> MATERIAL PROVIDED:
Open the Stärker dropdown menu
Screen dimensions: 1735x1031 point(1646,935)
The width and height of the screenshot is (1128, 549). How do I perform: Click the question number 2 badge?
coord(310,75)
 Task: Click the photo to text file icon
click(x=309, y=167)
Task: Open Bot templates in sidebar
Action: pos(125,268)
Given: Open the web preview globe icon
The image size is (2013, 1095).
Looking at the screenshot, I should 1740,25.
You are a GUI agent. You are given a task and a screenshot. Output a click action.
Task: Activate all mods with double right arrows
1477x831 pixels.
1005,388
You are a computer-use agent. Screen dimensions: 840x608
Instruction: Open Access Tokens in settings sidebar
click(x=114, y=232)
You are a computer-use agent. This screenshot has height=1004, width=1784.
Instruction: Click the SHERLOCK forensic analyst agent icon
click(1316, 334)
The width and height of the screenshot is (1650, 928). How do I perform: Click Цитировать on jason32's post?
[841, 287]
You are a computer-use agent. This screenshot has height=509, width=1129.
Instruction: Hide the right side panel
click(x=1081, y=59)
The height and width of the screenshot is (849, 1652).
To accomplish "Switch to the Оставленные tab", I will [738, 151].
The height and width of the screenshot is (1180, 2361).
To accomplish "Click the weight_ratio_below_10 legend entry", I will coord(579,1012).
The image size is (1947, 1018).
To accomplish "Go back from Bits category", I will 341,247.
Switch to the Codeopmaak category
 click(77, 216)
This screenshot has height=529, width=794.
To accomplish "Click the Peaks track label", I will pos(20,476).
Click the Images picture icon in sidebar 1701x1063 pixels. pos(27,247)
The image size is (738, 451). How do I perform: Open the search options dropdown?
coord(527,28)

> WORK REQUIRED: Nothing should be left out or altered, so reproduce the whole listing.

> SOLUTION TO THIS TASK:
Open the Stärker dropdown menu
Screen dimensions: 1735x1031 point(1646,935)
The width and height of the screenshot is (1128, 549). How do I perform: Click the question number 2 badge?
coord(310,75)
 Task: Click the photo to text file icon
click(x=309, y=167)
Task: Open Bot templates in sidebar
Action: pos(125,268)
Given: Open the web preview globe icon
The image size is (2013, 1095).
Looking at the screenshot, I should 1740,25.
You are a GUI agent. You are given a task and a screenshot. Output a click action.
Task: Activate all mods with double right arrows
1477x831 pixels.
1005,388
You are a computer-use agent. Screen dimensions: 840x608
Instruction: Open Access Tokens in settings sidebar
click(x=114, y=232)
You are a computer-use agent. This screenshot has height=1004, width=1784.
Instruction: Click the SHERLOCK forensic analyst agent icon
click(1316, 334)
The width and height of the screenshot is (1650, 928). How do I perform: Click Цитировать on jason32's post?
[841, 287]
You are a computer-use agent. This screenshot has height=509, width=1129.
Instruction: Hide the right side panel
click(x=1081, y=59)
The height and width of the screenshot is (849, 1652).
To accomplish "Switch to the Оставленные tab", I will [738, 151].
The height and width of the screenshot is (1180, 2361).
To accomplish "Click the weight_ratio_below_10 legend entry", I will coord(579,1012).
The image size is (1947, 1018).
To accomplish "Go back from Bits category", I will 341,247.
Switch to the Codeopmaak category
 click(77, 216)
This screenshot has height=529, width=794.
To accomplish "Click the Peaks track label", I will pos(20,476).
Click the Images picture icon in sidebar 1701x1063 pixels. pos(27,247)
The image size is (738, 451). How do I perform: Open the search options dropdown?
coord(527,28)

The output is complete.